## [Reading passage]

The Penguin appears in the Batman: Arkham franchise, voiced primarily by Nolan North and by Ian Redford in Batman: Arkham VR. This version's monocle is part of a broken glass bottle that was shoved into his face and became lodged too deeply to safely remove. He also speaks with an East London dialect, which is heavily implied to be an attempt at making himself more intimidating to his followers.
- The Penguin first appears in Batman: Arkham City as a criminal kingpin of the titular city prison until he is defeated by Batman and imprisoned by Mr. Freeze.
- A young Penguin appears in Batman: Arkham Origins as a weapons dealer based in a refitted cruise liner called the Final Offer until he is arrested in the Cold, Cold Heart DLC following a failed alliance with Mr. Freeze.
- A young Penguin appears in Batman: Arkham Origins Blackgate, having taken over part of the eponymous prison amidst a breakout.

## [Your instructions]
Rewrite the Penguin text between "- The Penguin" and "amidst a breakout.", inclusive, putting "Mister Freeze" in place of "Mr. Freeze". These lines are separate material, unconnected to the Penguin text.

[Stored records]
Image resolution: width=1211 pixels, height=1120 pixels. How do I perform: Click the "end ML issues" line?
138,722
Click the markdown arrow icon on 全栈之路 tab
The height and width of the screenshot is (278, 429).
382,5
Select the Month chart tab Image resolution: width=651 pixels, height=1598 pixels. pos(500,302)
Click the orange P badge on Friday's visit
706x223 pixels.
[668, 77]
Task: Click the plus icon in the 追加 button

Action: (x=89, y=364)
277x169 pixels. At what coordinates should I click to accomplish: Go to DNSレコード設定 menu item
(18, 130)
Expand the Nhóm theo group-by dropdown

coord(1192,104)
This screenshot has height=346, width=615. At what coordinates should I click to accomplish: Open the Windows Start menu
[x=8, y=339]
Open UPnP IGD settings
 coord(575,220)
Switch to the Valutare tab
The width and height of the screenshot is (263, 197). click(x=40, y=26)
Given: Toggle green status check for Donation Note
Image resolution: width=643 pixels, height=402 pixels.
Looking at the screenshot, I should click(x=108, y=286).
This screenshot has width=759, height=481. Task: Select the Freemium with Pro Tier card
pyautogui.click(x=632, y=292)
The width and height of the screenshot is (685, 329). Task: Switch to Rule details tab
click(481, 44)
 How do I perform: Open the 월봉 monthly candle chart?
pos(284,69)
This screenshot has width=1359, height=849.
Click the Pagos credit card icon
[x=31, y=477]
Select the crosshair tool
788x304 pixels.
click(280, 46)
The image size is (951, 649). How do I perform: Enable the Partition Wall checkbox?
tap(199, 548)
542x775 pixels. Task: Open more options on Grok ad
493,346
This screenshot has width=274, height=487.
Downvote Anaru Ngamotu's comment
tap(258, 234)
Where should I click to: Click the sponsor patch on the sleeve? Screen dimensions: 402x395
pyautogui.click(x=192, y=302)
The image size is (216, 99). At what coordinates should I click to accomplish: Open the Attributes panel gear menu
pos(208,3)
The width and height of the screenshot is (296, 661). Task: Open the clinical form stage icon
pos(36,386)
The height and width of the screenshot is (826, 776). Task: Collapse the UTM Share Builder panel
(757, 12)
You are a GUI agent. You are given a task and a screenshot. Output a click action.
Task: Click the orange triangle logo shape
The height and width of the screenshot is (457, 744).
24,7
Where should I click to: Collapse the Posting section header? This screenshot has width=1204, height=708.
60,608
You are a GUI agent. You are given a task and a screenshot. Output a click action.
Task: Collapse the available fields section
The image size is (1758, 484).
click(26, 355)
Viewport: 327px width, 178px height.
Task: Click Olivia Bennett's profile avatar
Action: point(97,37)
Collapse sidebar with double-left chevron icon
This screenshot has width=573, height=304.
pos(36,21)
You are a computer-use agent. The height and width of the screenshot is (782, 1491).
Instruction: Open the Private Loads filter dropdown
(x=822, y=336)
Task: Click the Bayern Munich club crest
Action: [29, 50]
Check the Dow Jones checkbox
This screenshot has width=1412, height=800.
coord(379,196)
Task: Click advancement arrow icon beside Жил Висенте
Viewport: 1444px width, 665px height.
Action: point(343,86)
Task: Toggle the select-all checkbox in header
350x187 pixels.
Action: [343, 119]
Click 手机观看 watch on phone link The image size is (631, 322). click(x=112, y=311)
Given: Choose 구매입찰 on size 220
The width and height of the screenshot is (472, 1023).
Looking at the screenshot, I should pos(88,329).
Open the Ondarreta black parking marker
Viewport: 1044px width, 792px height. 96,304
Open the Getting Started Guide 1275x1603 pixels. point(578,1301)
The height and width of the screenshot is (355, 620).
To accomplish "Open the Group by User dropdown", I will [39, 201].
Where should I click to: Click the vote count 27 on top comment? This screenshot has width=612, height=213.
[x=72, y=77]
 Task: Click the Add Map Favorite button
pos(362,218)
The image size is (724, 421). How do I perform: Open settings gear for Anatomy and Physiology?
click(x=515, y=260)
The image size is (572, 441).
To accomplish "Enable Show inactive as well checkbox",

## [Answer box]
- The Penguin first appears in Batman: Arkham City as a criminal kingpin of the titular city prison until he is defeated by Batman and imprisoned by Mister Freeze.
- A young Penguin appears in Batman: Arkham Origins as a weapons dealer based in a refitted cruise liner called the Final Offer until he is arrested in the Cold, Cold Heart DLC following a failed alliance with Mister Freeze.
- A young Penguin appears in Batman: Arkham Origins Blackgate, having taken over part of the eponymous prison amidst a breakout.